We’re excited to partner with Pendo to bring this developer centric experience to life. Pendo provides customers with a product experience platform that increases product adoption, centralize user feedback, and enables product teams to measure and improve their product experience. From the very first discussion, Pendo and Moesif realized our visions are aligned with in that company need to treat their APIs as a product by itself in order to unlock additional growth and is a market leader in the product experience space.

The integration will combine the best of both tools and enable data-driven product teams with more ways to analyze and communicate with their developers based on usage data rather than gut feeling. “The integration between Moesif and Pendo gives API-driven businesses the best of both platforms”, said Chad Burnette, Pendo’s Head of Platform. “This is a problem I have spent countless engineering resources working to solve in the past. Now the market has an easy and scalable way to instrument APIs and then use that data to message developers directly to ease onboarding and drive greater adoption. This is perfect as you build your developer community.”

The components

There are four core components that enable you to offer a personalized developer experience:

1. Collection of API Usage Data

You should have a system that can collect API usage data and attribute this to individual developer accounts. This attribution can be done through API keys, user ids, or other identifiable information. This can be done automatically via an API analytics SDK like Moesif. Key metrics you want to collect from your APIs include:

  • REST route or feature used
  • Version of API or endpoint used
  • How long the call took
  • The User-Agent or SDK used
  • Where it came from geographically

2. Collection of UI Interactions

In addition to collecting API data, you will also need usage data from your UI such as your web application. This can be done directly from your browser javascript code or can be done automatically via a web analytics SDK like Pendo. You should collect at least the following:

  • When a user signs up
  • The pages or steps in your onboarding flow.
  • The browser or device used
  • When a user exits onboarding

3. Analytics system to combine and segment this data

If you’re building an in-house system, you’ll need a way to combine your web history with your API history for each developer. This way you can perform more advanced segmentation and cohort analysis on your third party community. Specific features you’ll need in this analytics service:

  • Ability to split developers into cohorts and perform retention analysis
  • A way to filter or group by past actions on an API or website
  • Sync user attributes from a CRM or user database which include information like revenue or LTV
  • Import attribution information such as UTM parameters for referrals and digital marketing.

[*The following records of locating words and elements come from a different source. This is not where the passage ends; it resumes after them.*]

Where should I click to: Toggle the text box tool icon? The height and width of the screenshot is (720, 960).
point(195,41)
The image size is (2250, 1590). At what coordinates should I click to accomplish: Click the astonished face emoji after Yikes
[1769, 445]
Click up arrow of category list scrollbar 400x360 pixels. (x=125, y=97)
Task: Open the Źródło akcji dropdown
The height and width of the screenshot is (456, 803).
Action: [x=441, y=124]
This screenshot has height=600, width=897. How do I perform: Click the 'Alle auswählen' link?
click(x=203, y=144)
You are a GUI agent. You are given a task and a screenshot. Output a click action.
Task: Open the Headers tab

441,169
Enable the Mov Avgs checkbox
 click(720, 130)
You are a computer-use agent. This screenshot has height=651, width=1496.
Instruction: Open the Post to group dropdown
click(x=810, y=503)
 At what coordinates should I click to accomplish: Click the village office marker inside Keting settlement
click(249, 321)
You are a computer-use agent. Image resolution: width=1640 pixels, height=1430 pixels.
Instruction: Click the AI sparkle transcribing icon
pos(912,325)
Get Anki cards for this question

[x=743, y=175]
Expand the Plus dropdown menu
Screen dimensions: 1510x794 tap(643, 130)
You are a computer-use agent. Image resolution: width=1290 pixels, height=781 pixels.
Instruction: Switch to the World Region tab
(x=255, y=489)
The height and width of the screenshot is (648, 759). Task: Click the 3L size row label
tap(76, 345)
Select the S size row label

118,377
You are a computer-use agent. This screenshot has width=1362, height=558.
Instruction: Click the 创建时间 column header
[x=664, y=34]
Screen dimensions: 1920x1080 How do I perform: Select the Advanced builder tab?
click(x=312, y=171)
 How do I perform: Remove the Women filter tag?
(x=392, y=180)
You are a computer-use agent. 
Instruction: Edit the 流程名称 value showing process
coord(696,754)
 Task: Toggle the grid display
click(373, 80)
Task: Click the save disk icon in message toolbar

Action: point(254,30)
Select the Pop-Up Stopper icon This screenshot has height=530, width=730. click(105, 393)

4. UI elements to enable in-app messaging and notifications

Once you have a system that can collect and analyze this data, you’ll need to create various UI elements such as banners, popup modals, and notifications that can be driven from this user data. Critical to this is driving it at the right time while also providing flexibility in A/B testing this messaging. By A/B testing, you can measure the effectiveness of each onboarding flow and improve.

Closing thoughts

Creating amazing developer experiences requires treating your platform as a product. This means you need to track, measure, analyze, test, and repeat. Once you are able to follow this process, you’ll have the tools to improve your API retention and drive higher API adoption. Once you are able to follow this process for your existing users, you’ll have the tools to improve your API retention with automation and drive higher product adoption.